Car dealers across the United States have taken actions to block the car manufacturer Tesla from selling its electric power cars directly to consumers. Court actions and legislative proposals are attempting to protect the 80-year-old car franchise dealership system which puts independent dealers as the middlemen between automakers and customers.
An estimated 17,600 dealers in the United States had $676.4 billion in total sales in 2012 which accounted for almost 15 percent of all American retail activity. According to the National Automobile Dealers Association, the average dealership is worth $3 million and produced a net pre-tax profit of $843,697 in 2012.
Dealers claim that Tesla could set a precedent allowing other manufacturers, particularly a foreign company, to sidestep the car franchise system. Dealers also argue that consumers may comparison shop and have dealers which serve as advocates on warranty issues.
Tesla’s Model S has a price tag ranging from $71,000 to $100,000 and was among the best ranked cars of 2014, according to Consumer Reports. Factory shipments are expected to grow 55 percent this year with sales to start in Europe and China.
Lawsuits are attempting to block Tesla’s sales in a Columbus mall and Cincinnati consumers from buying vehicles directly from the Tesla factory. Dealers argue that Ohio’s state franchise laws prohibit Tesla’s direct sales to consumers.
Legal actions seeking to block Tesla sales in 2013 failed in New York and Massachusetts courts. Tesla claimed that state franchise laws are intended to regulate manufacturers and their affiliated dealers and were not designed to prevent competition among vehicle brands. The New York and Massachusetts cases are on appeal.

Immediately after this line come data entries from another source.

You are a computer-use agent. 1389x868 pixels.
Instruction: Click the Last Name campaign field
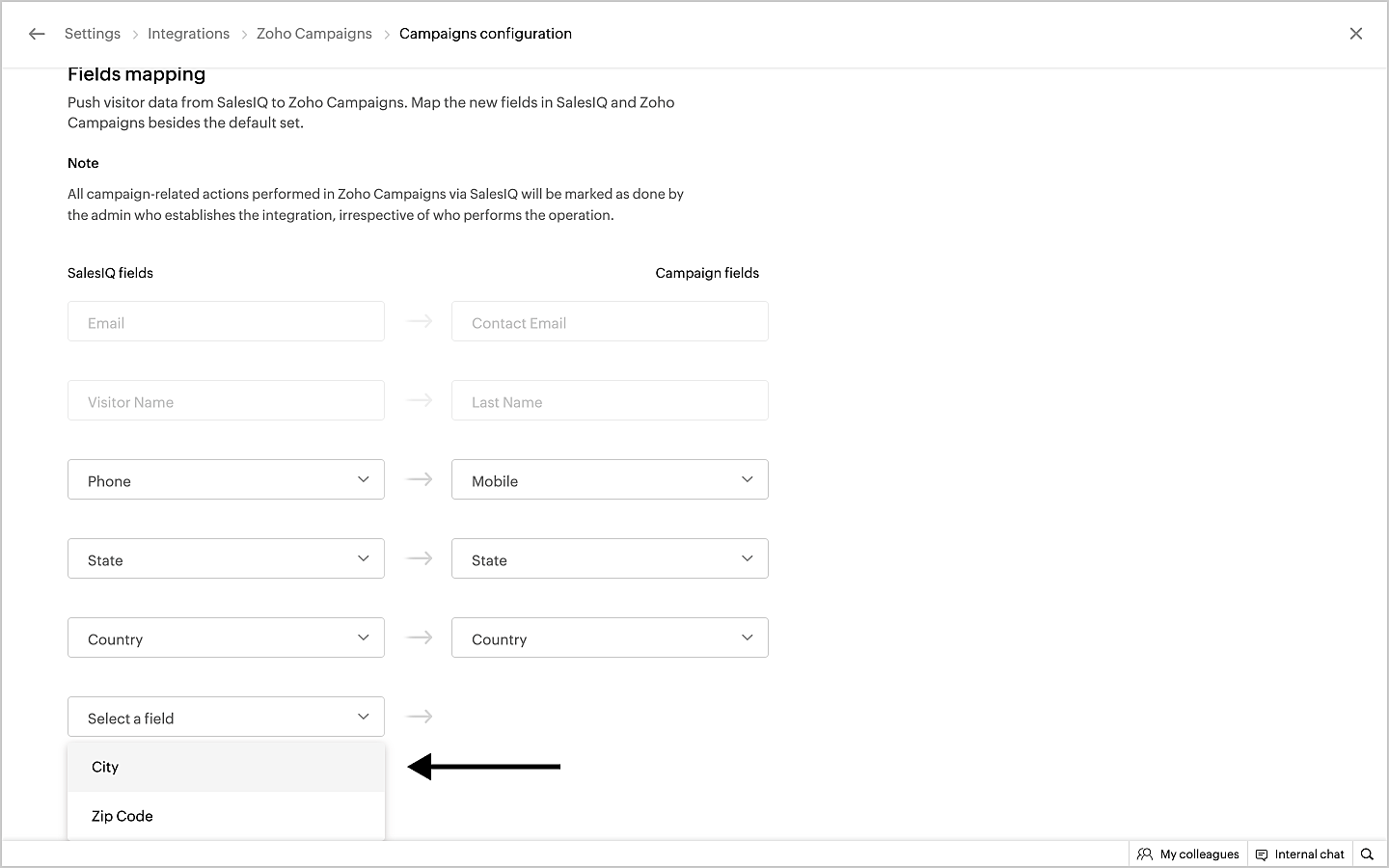pos(610,401)
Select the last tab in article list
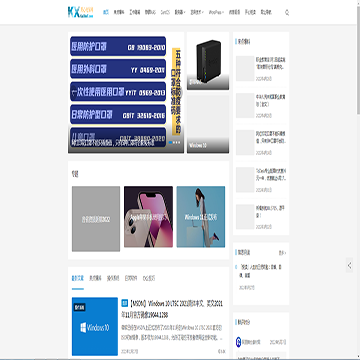The height and width of the screenshot is (360, 360). 149,278
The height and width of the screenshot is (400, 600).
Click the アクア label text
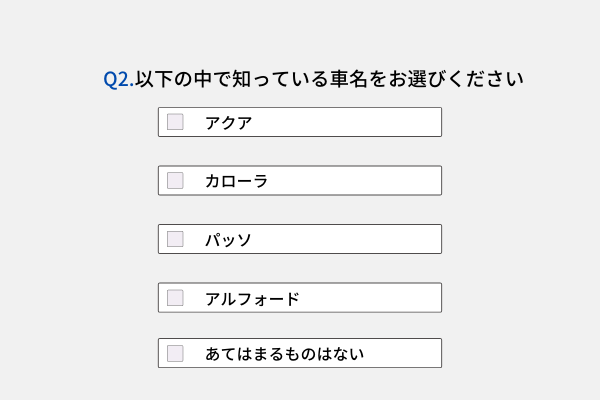point(229,123)
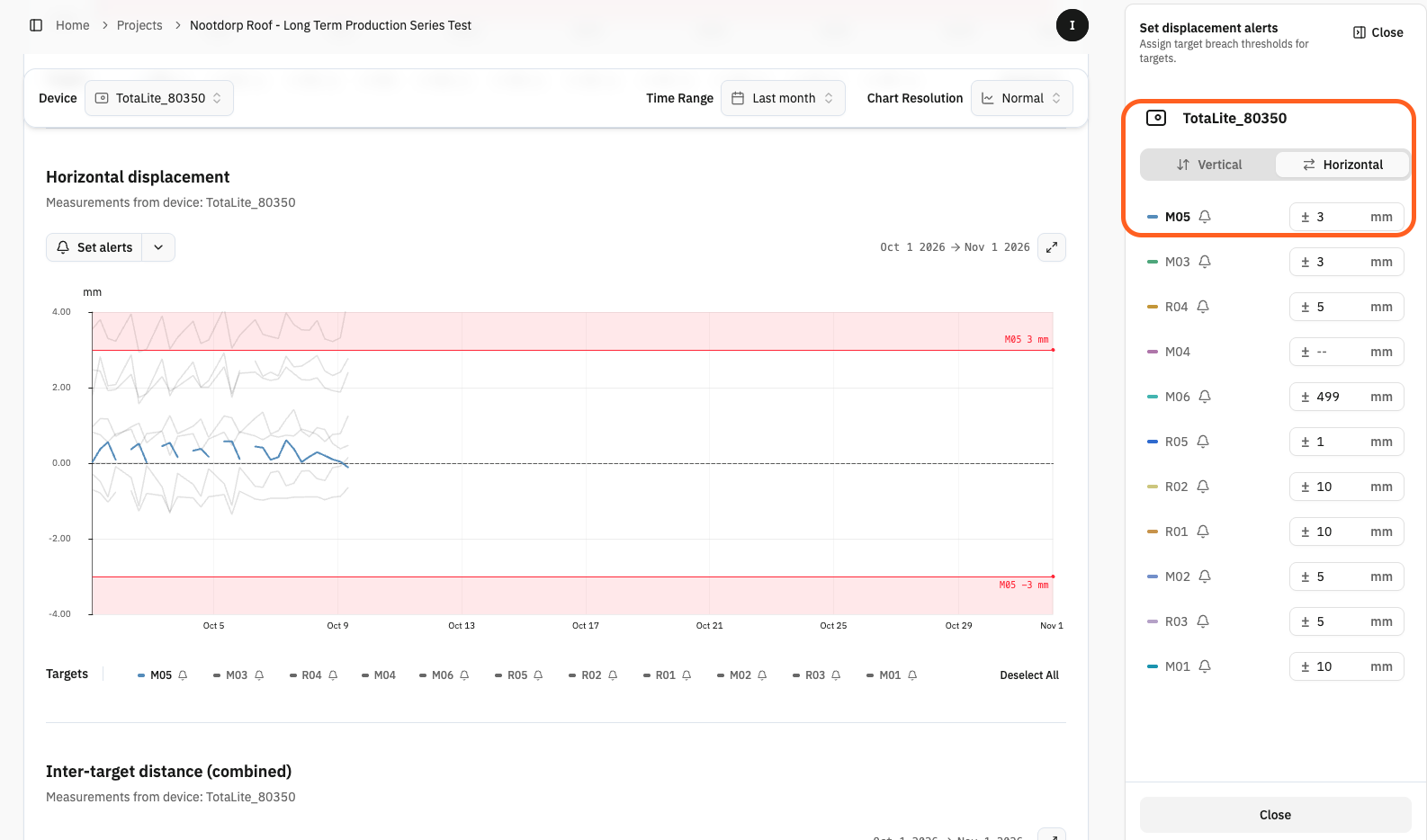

Virginia and Arizona legislatures have imposed limits on Tesla’s retail activities. Washington has tightened its franchise rules but exempted Tesla. New York and Ohio also have legislation pending that would impose restrictions. Texas lawmakers are considering measures that would allow Tesla employees to talk to consumers about electric cars in general but prohibit them from providing information about purchases. Tesla may seek legal relief in federal court if states restrict its sales.
Business disputes and unfair competition claims have significant economic and legal consequences on companies, shareholders and consumers. Expert advice should be sought to protect a party’s rights in business litigation.